Trading in stock markets can be quite challenging for market participants due to high volatility and fluctuations associated with the same. To make trading a bit easier, traders take the help of a number of technical indicators.
Bollinger bands are one such technical trading indicator that market participants use to have a better understanding of stock trading and consequently make wiser decisions. In this article, we will discuss some more intriguing concepts about this particular concept.
What Are Bollinger Bands?
It is a trademark indicator developed by John Bollinger. He was an eminent technical trader who efficiently used this indicator to get an idea regarding prevailing market sentiments and determine whether a stock is overbought or oversold.
This indicator functions as a price envelope. Price envelopes are those that determine lower and upper price ranges. It is plotted at the Standard Deviation (SD) level higher and lower than a simple moving average of the respective price level. The standard deviation is a measure of variation from the mean (such as spread, dispersion).
The standard deviation level determines the distance between these bands and subsequently changes as per the volatility of the price. Now that you are well aware of the meaning of Bollinger bands, let’s move our attention toward the other aspects of this technical indicator.
How Do Bollinger Bands Work?
This technical trading indicator is an important indicator for measuring volatility in a security or the overall markets. A tightening of these bands during phases of low volatility means that there is an inevitable and sharp price movement in either direction. It signifies the start of a trend.
However, when such a band gets separated by significantly larger amounts, the prevailing volatility rises, and the trend is moving towards the end. The security price tends to move between the higher and lower price ranges. It touches one range and then generally starts to move in the other direction.
Traders take the help of these swings to recognize the profit target level. Suppose a price level touches the upper price band and then moves below the simple moving average line, the lower band becomes their stop loss position. It means that you can exit the trade once the price reaches the lower band.
How to Use Bollinger Bands?
Initially, traders compute the Simple Moving Average (SMA) of a particular timespan for say 30 days. The computed simple moving average is then plotted on a line graph. After this, the next step is to plot the standard deviation points against the same to exhibit various price fluctuations.
We have already discussed the conceptual basis of standard deviation. But the theoretical meaning should be backed with a practical formula. The formula for computing standard deviation is below:
σ = √Σ(X-µ)/n
Σ represents summation
X is a sample taken from the population
µ is the population mean
n represents the number of samples
In the case of Bollinger bands, traders compute the upper and lower price ranges by multiplying respective standard deviations by two. After this, they shall add and subtract the number from the respective values to ascertain upper and lower price ranges and plot them accordingly.

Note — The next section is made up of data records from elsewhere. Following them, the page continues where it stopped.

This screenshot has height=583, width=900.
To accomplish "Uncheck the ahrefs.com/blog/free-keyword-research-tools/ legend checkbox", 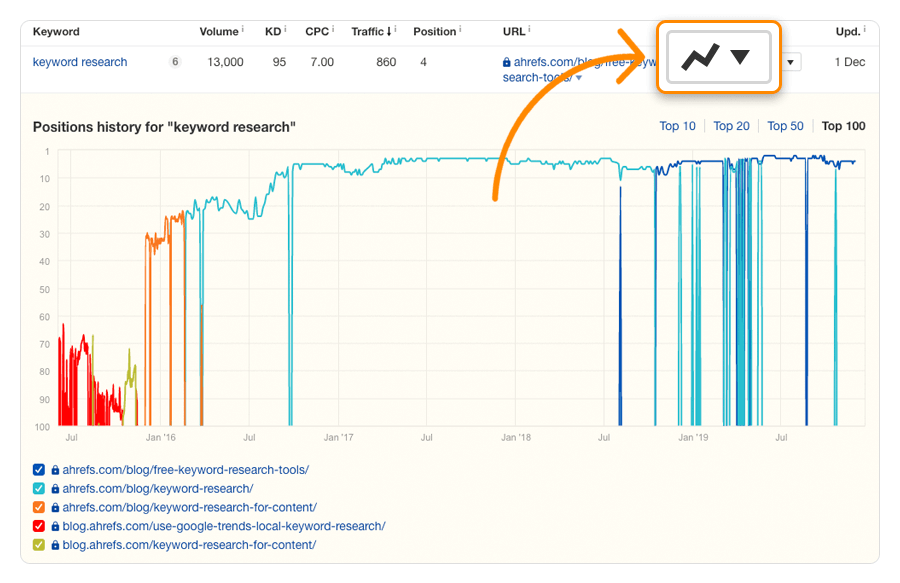I will 38,469.
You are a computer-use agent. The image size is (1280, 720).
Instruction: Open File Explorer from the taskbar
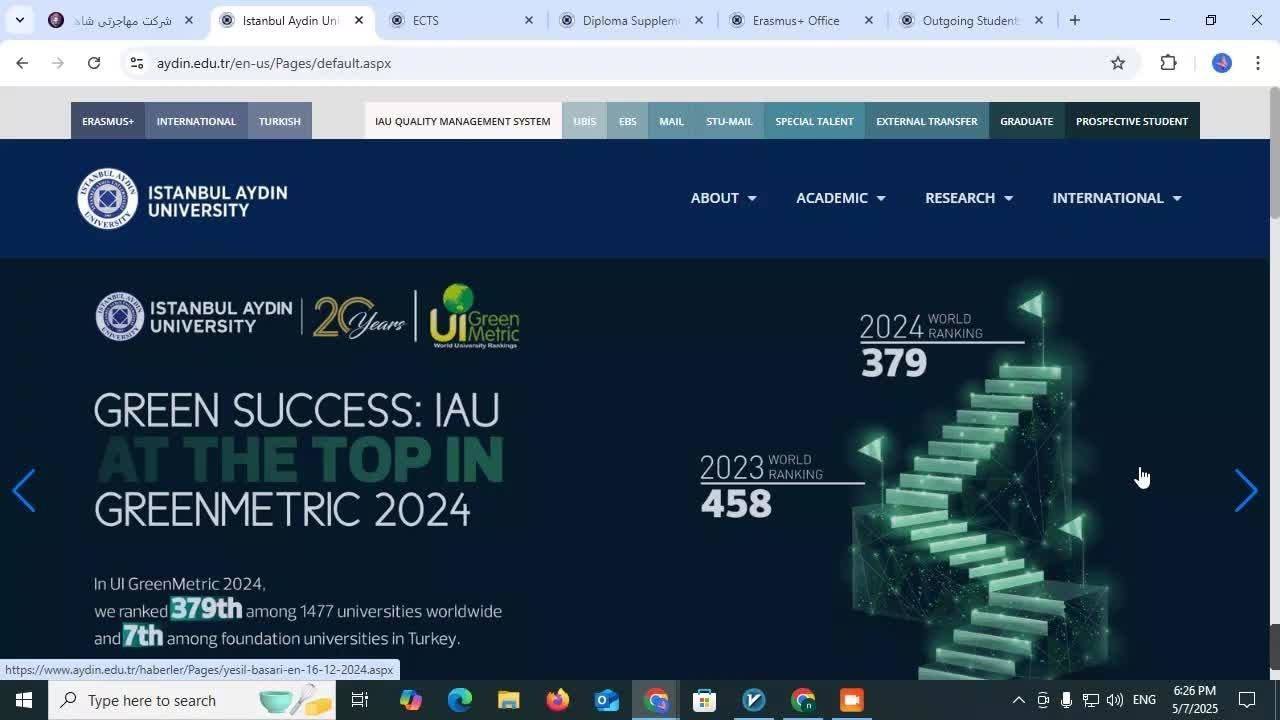point(508,700)
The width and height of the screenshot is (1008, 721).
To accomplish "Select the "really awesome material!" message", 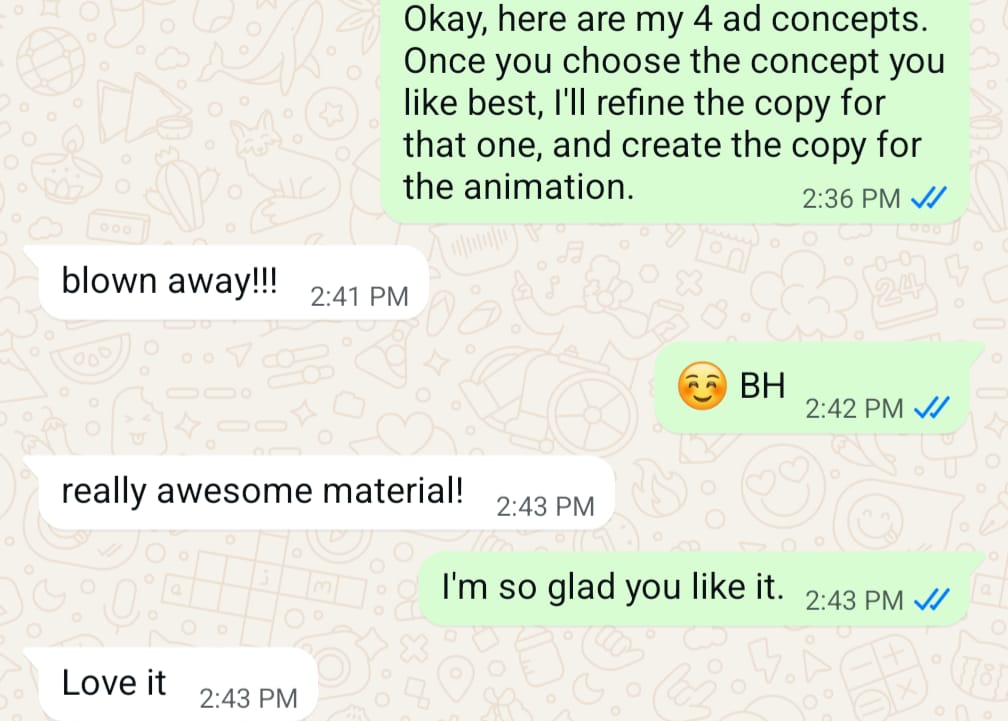I will (327, 493).
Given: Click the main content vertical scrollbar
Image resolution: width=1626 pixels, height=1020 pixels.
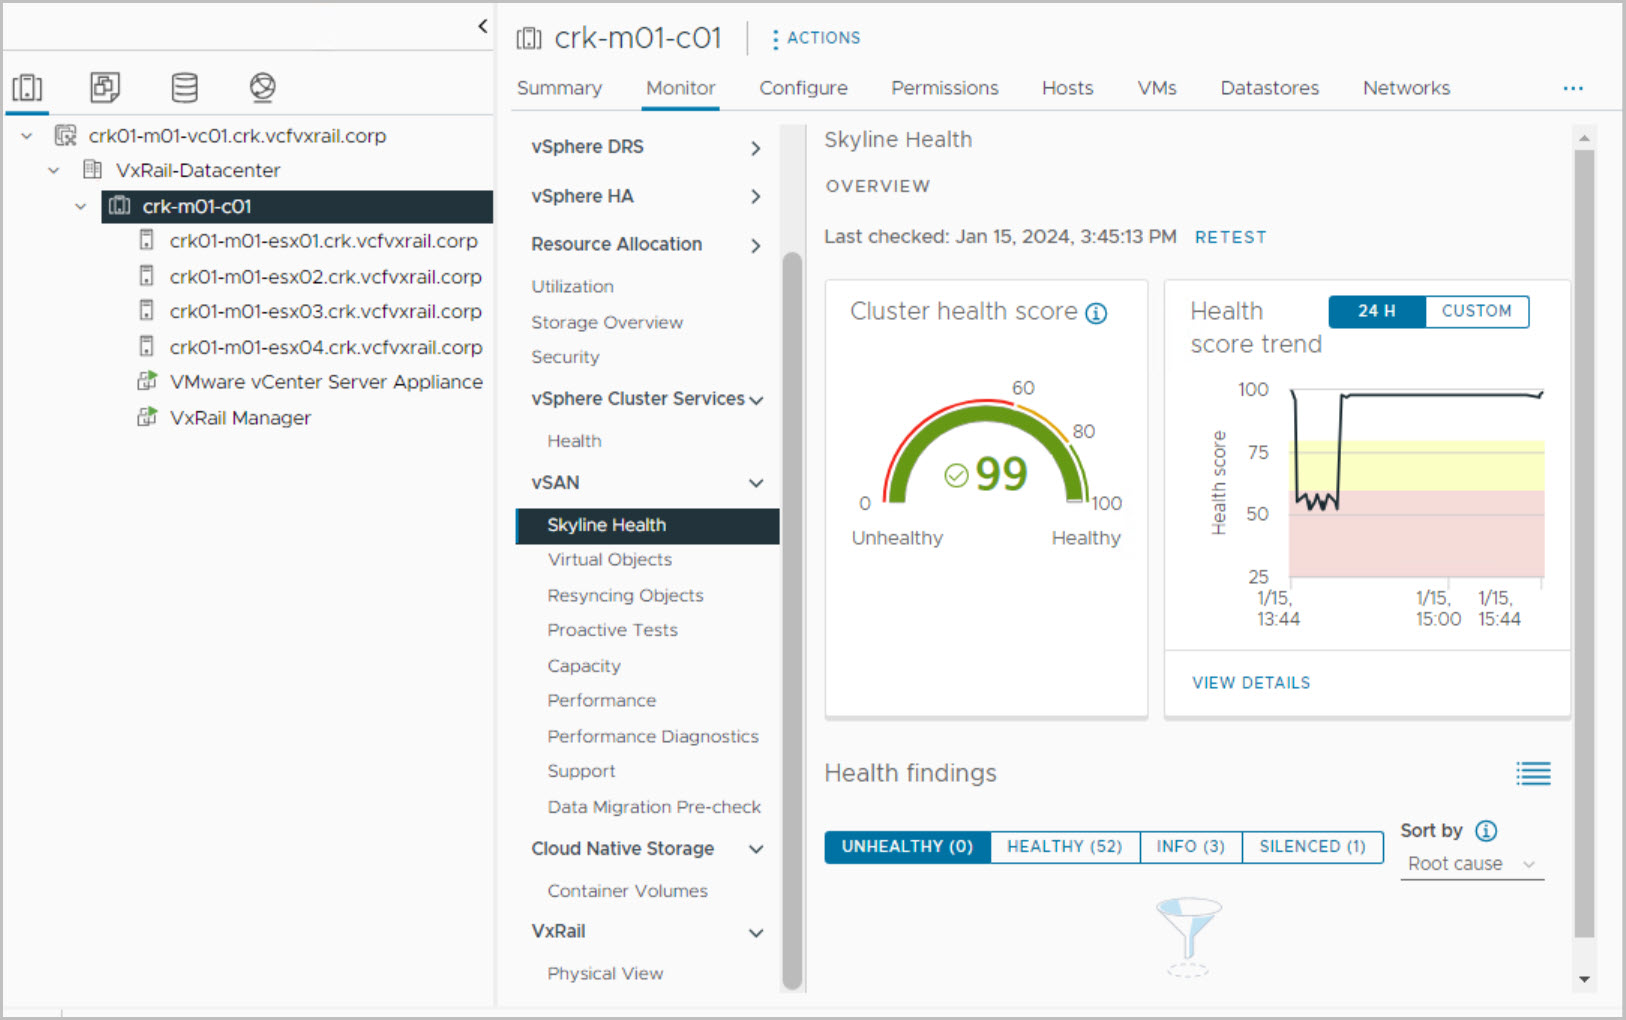Looking at the screenshot, I should tap(1584, 540).
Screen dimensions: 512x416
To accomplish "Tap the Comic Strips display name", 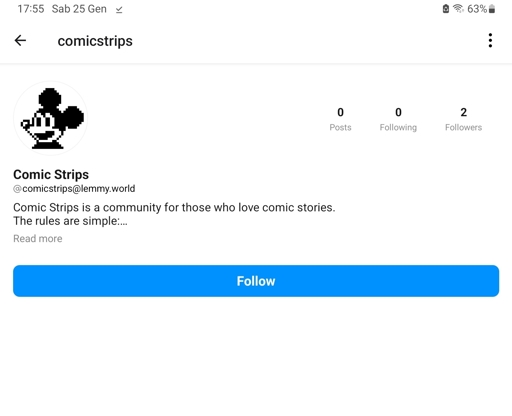I will click(x=51, y=174).
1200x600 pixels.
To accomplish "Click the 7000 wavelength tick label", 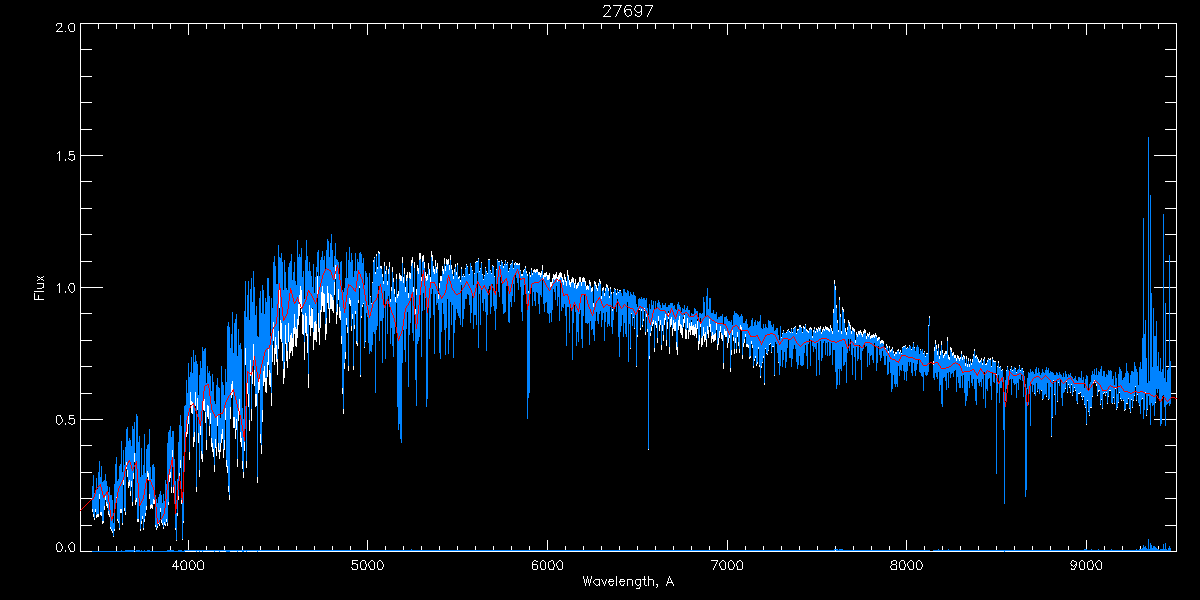I will pyautogui.click(x=727, y=565).
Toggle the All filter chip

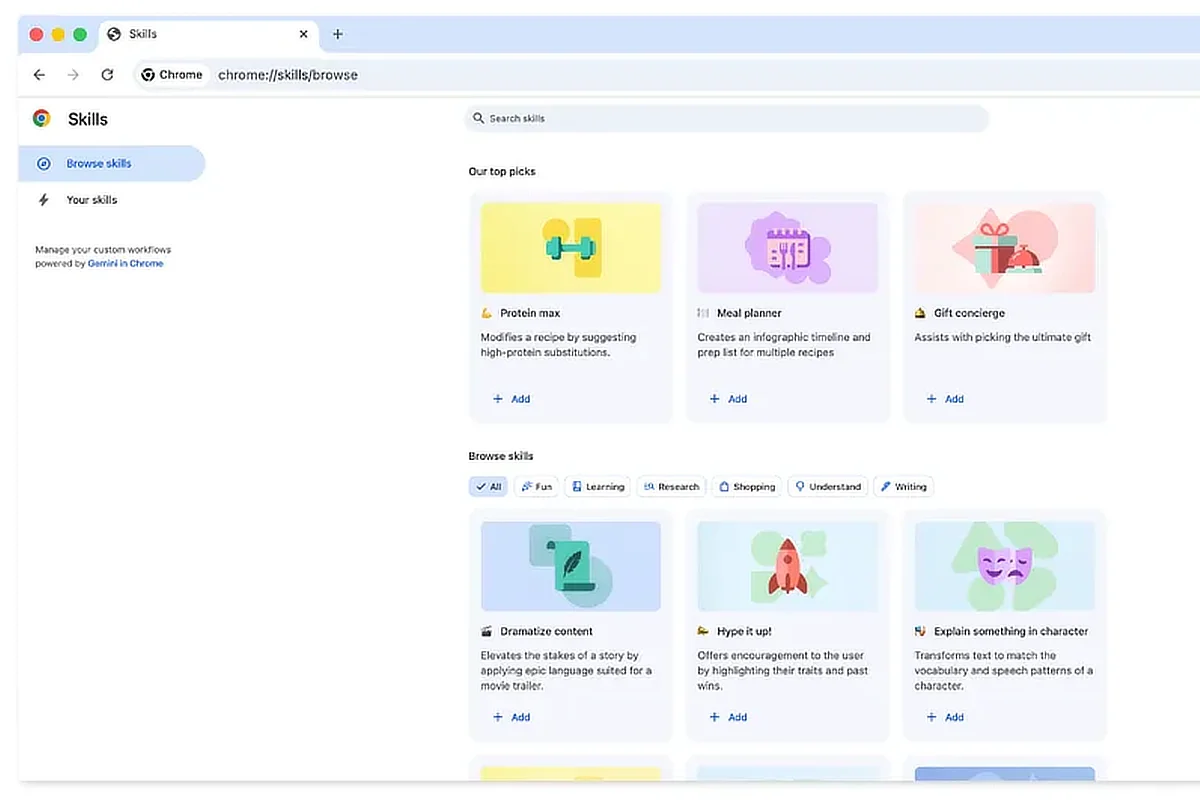[488, 487]
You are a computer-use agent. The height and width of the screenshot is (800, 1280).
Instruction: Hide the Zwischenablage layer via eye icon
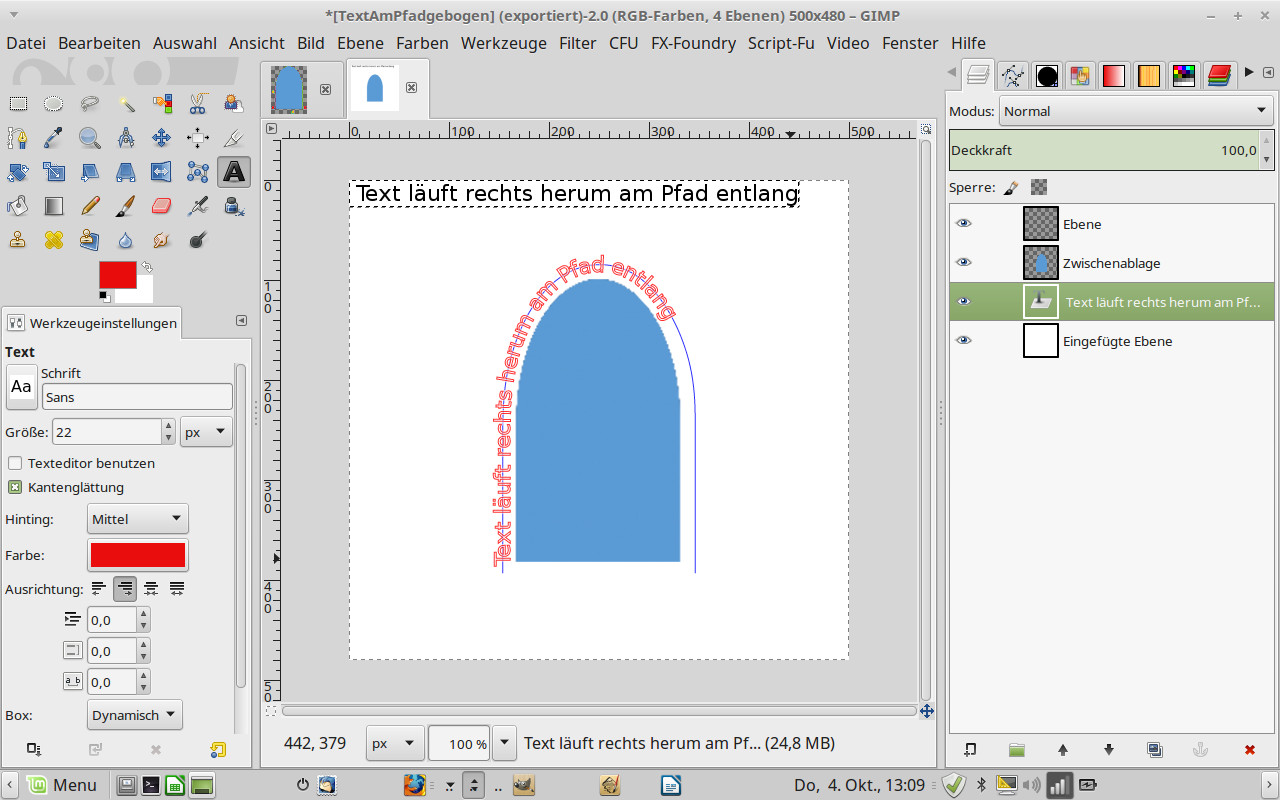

You can determine the upper and lower Bollinger bands by using the following formula:
Bollinger Upper band = SMA (TP, n) + m* σ (TP, n)
Bollinger Band Lower band = SMA (TP, n) – m* σ (TP, n)
SMA is simple moving average;
TP is typical price = (High price + Low price + Close price)/3;
n = number of days for which moving average has been computed;
m = number of standard deviations (generally this variable is taken 2);
The main usage of Bollinger band is to predict changes occurring in different market sentiments.
How to Calculate the Value of Bollinger Bands?
Here are some steps that you need to follow to calculate Bollinger bands:
Step 1: The simple moving average of the corresponding closing price represents the middle trend line of this band. It is very simple to calculate the moving average variable. You can collect and sum up the closing prices of the respective timespan, say for 10 days, and divide this summation by 10.
Step 2: Calculate the standard deviation value of the taken data set.
Step 3: After this, you need to compute the upper Bollinger band, which is also the upper trend line. For this, just add the moving average price with twice of standard deviation value.
Step 3: The last step entails computing the lower Bollinger band by subtracting twice the standard deviation value from the moving average price of the particular security.
Bollinger bands are an effective technical trading indicator that determines the sentiment prevailing in the overall market or a particular stock. It is important to note that if you are planning to use this indicator, you should also keep an eye on other variables, as relying only on one may give false signals and wrong trading decisions.
Frequently Asked Questions
What is intraday trading?
Intraday trading is a type of trading. In an intraday trade, you buy and sell an asset on the same day. You do not hold the asset for a longer period. Intraday trading can be done for stocks, commodities, derivatives, etc.
What is the limitation of Bollinger bands?
As this band uses the simple moving average price levels, weightage is more on the old datasets rather than newer ones. Therefore, it may give out false or misleading signals in some cases.
What are the different components of Bollinger bands?
Different components of these bands are simple moving averages, number of SDs, upper and lower price ranges, and days for which analysis of data takes place.
What is squeeze in Bollinger bands?
The upper and lower price range come close to each other when volatility reduces. This compression of upper and lower bands is known as a squeeze.